■ **Task goal**: Only the lines of the data below from the one with "1338x896 pixels." through the one with "Task: Click the 五分增额 indicator label" are wanted. Repeat them exactly.

■ **Excerpted data**:
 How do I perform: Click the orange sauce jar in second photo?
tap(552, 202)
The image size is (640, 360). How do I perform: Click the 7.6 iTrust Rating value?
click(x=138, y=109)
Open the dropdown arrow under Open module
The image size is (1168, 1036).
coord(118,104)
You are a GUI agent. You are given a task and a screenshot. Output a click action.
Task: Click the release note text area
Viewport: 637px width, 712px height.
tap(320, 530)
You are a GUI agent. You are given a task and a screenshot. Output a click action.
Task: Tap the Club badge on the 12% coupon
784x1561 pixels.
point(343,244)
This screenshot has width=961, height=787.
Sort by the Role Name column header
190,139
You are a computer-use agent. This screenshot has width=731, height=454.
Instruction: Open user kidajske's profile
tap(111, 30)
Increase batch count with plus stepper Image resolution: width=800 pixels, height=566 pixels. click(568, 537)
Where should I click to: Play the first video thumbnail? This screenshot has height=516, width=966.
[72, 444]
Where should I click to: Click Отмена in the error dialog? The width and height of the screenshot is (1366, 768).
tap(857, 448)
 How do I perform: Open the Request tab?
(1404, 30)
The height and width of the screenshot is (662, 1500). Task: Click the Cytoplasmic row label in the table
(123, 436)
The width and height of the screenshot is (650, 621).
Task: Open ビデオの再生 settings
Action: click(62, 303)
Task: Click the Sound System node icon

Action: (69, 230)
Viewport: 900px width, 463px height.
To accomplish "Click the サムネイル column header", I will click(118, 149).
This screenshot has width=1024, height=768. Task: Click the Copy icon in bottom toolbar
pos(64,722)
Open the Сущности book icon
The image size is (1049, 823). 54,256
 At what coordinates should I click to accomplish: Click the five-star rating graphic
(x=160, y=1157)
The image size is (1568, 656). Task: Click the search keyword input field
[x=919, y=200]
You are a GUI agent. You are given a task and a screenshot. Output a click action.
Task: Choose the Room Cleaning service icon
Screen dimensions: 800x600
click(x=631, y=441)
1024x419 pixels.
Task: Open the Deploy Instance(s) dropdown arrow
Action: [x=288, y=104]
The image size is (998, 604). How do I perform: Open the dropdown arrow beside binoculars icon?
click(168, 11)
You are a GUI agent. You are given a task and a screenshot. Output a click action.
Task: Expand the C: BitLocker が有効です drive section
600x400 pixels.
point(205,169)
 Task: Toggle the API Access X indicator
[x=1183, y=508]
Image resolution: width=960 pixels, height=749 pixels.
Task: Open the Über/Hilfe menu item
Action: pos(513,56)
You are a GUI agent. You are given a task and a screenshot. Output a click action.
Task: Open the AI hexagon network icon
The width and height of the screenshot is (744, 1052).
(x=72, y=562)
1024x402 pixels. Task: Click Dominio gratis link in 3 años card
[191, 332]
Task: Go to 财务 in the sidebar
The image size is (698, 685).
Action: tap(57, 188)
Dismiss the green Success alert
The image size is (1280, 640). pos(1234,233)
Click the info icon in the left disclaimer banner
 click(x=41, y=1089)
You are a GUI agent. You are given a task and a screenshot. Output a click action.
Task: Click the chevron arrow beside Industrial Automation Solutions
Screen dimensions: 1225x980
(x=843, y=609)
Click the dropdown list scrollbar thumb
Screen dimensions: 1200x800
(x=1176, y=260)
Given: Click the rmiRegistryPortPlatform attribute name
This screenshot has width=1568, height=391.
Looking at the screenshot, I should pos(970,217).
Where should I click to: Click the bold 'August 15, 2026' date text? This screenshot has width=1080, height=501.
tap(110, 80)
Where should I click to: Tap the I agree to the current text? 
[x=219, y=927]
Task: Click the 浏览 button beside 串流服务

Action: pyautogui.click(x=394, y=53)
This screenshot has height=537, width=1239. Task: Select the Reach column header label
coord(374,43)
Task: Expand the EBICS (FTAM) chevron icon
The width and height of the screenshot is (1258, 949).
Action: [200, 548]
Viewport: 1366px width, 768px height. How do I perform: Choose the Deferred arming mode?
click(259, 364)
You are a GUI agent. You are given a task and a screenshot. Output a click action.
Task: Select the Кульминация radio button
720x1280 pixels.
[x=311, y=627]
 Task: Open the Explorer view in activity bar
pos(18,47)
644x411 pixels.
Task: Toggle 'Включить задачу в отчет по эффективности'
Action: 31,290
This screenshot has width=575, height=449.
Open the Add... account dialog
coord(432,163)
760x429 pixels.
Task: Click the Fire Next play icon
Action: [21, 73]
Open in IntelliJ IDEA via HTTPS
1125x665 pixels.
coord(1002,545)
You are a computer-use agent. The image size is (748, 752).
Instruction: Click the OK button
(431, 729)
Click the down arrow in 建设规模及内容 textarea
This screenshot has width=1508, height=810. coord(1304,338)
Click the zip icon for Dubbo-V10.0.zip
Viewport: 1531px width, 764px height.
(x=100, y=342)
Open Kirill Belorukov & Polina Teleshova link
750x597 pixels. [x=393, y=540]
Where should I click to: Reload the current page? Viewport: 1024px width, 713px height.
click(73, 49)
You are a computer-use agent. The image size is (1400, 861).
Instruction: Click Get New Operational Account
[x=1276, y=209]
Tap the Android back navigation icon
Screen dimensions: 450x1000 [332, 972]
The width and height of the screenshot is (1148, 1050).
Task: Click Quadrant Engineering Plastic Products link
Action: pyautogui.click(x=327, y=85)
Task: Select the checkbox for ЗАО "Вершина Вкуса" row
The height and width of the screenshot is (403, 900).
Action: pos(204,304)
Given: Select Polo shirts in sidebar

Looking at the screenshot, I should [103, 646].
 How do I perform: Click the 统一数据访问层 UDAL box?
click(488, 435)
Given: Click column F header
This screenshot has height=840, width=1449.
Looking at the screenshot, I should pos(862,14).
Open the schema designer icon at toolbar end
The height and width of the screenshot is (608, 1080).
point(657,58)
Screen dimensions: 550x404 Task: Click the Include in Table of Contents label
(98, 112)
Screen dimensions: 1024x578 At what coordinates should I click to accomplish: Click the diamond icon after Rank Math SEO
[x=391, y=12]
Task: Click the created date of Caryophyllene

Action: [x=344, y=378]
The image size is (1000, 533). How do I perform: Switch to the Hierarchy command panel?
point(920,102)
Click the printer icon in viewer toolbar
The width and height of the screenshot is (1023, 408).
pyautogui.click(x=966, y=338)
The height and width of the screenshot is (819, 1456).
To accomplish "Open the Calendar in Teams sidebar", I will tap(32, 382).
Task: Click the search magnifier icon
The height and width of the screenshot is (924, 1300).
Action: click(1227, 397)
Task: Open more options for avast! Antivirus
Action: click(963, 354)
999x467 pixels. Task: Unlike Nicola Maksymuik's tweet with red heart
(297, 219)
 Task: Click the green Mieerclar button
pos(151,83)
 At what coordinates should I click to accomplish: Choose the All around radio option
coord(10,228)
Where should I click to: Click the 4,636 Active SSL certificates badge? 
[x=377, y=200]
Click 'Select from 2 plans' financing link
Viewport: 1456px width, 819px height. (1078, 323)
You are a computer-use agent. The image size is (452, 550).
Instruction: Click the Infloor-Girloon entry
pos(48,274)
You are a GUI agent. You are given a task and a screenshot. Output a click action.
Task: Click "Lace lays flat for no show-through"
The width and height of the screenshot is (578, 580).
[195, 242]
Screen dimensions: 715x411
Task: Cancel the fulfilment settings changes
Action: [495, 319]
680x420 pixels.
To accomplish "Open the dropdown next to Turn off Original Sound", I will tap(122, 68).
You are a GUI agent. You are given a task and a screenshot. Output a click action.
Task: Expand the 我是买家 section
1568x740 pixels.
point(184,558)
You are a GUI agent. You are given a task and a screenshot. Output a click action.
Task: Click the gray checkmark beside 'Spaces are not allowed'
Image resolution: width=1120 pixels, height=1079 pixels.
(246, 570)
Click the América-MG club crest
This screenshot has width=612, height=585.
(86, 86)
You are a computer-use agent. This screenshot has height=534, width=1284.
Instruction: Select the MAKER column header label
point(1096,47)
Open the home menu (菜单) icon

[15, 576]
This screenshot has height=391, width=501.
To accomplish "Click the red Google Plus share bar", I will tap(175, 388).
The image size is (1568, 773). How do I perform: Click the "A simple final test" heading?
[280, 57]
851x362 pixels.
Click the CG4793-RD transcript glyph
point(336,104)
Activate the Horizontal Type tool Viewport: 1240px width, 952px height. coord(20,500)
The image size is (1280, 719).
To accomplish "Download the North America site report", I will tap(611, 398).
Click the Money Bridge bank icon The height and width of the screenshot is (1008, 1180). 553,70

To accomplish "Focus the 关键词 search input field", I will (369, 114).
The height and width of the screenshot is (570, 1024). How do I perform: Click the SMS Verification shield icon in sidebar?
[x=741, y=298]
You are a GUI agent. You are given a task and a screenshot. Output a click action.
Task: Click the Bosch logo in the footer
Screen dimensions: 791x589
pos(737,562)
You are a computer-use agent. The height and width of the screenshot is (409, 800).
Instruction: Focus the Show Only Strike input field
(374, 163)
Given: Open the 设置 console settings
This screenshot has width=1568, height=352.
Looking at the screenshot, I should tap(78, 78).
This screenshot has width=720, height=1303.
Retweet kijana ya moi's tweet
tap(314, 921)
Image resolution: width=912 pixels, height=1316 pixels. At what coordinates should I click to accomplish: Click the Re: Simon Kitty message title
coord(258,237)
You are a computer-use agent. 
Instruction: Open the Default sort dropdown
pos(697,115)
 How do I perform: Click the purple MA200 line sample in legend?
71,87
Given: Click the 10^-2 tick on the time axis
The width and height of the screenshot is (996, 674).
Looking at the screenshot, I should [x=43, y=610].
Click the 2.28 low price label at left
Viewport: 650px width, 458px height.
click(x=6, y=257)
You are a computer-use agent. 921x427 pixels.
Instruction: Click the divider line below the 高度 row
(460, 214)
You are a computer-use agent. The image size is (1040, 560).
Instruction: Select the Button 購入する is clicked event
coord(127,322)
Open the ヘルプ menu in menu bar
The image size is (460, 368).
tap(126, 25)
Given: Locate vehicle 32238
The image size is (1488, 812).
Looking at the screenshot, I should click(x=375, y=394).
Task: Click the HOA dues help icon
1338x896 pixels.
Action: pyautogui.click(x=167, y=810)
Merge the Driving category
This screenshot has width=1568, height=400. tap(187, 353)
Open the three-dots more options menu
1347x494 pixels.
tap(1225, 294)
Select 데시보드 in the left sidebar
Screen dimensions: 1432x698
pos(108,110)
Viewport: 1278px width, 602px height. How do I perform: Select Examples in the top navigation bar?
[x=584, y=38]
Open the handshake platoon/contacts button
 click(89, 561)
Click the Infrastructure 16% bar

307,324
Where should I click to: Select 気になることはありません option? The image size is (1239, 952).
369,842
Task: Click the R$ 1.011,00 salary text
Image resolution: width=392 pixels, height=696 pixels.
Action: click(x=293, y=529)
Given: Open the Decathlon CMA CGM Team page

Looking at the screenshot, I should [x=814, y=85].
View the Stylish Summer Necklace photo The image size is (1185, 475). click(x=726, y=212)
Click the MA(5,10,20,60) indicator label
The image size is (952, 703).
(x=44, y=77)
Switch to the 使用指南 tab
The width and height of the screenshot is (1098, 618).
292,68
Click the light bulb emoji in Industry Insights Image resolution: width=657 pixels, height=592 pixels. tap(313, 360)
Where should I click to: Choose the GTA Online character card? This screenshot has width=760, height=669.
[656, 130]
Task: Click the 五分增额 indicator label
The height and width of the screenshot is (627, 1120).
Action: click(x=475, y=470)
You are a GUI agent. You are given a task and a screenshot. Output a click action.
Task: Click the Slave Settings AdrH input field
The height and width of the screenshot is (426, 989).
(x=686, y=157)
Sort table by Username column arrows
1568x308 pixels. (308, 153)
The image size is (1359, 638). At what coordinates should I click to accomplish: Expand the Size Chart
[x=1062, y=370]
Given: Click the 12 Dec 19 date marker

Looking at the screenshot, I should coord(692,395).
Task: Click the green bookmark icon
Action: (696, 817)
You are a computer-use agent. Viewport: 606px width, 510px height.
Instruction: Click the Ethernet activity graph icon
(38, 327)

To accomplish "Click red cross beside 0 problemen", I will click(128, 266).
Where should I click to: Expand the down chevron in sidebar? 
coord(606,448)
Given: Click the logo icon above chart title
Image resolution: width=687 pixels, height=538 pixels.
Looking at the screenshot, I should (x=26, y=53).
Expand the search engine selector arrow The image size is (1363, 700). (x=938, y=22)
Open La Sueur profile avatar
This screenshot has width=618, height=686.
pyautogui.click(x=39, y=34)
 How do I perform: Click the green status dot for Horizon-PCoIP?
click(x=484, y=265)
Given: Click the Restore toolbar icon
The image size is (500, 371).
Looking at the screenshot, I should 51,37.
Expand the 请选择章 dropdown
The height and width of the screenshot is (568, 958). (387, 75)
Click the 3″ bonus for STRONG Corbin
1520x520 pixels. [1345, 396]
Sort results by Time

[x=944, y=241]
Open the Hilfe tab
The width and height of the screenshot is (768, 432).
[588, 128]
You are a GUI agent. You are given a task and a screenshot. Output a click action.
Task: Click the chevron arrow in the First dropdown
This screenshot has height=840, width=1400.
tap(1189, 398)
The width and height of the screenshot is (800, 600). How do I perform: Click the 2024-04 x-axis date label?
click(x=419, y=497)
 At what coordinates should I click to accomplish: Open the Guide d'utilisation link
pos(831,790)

■ **Result for this task**:
1338x896 pixels.
Action: pyautogui.click(x=167, y=810)
Merge the Driving category
This screenshot has width=1568, height=400. tap(187, 353)
Open the three-dots more options menu
1347x494 pixels.
tap(1225, 294)
Select 데시보드 in the left sidebar
Screen dimensions: 1432x698
pos(108,110)
Viewport: 1278px width, 602px height. How do I perform: Select Examples in the top navigation bar?
[x=584, y=38]
Open the handshake platoon/contacts button
 click(89, 561)
Click the Infrastructure 16% bar

307,324
Where should I click to: Select 気になることはありません option? The image size is (1239, 952).
369,842
Task: Click the R$ 1.011,00 salary text
Image resolution: width=392 pixels, height=696 pixels.
Action: click(x=293, y=529)
Given: Open the Decathlon CMA CGM Team page

Looking at the screenshot, I should [x=814, y=85].
View the Stylish Summer Necklace photo The image size is (1185, 475). click(x=726, y=212)
Click the MA(5,10,20,60) indicator label
The image size is (952, 703).
(x=44, y=77)
Switch to the 使用指南 tab
The width and height of the screenshot is (1098, 618).
292,68
Click the light bulb emoji in Industry Insights Image resolution: width=657 pixels, height=592 pixels. tap(313, 360)
Where should I click to: Choose the GTA Online character card? This screenshot has width=760, height=669.
[656, 130]
Task: Click the 五分增额 indicator label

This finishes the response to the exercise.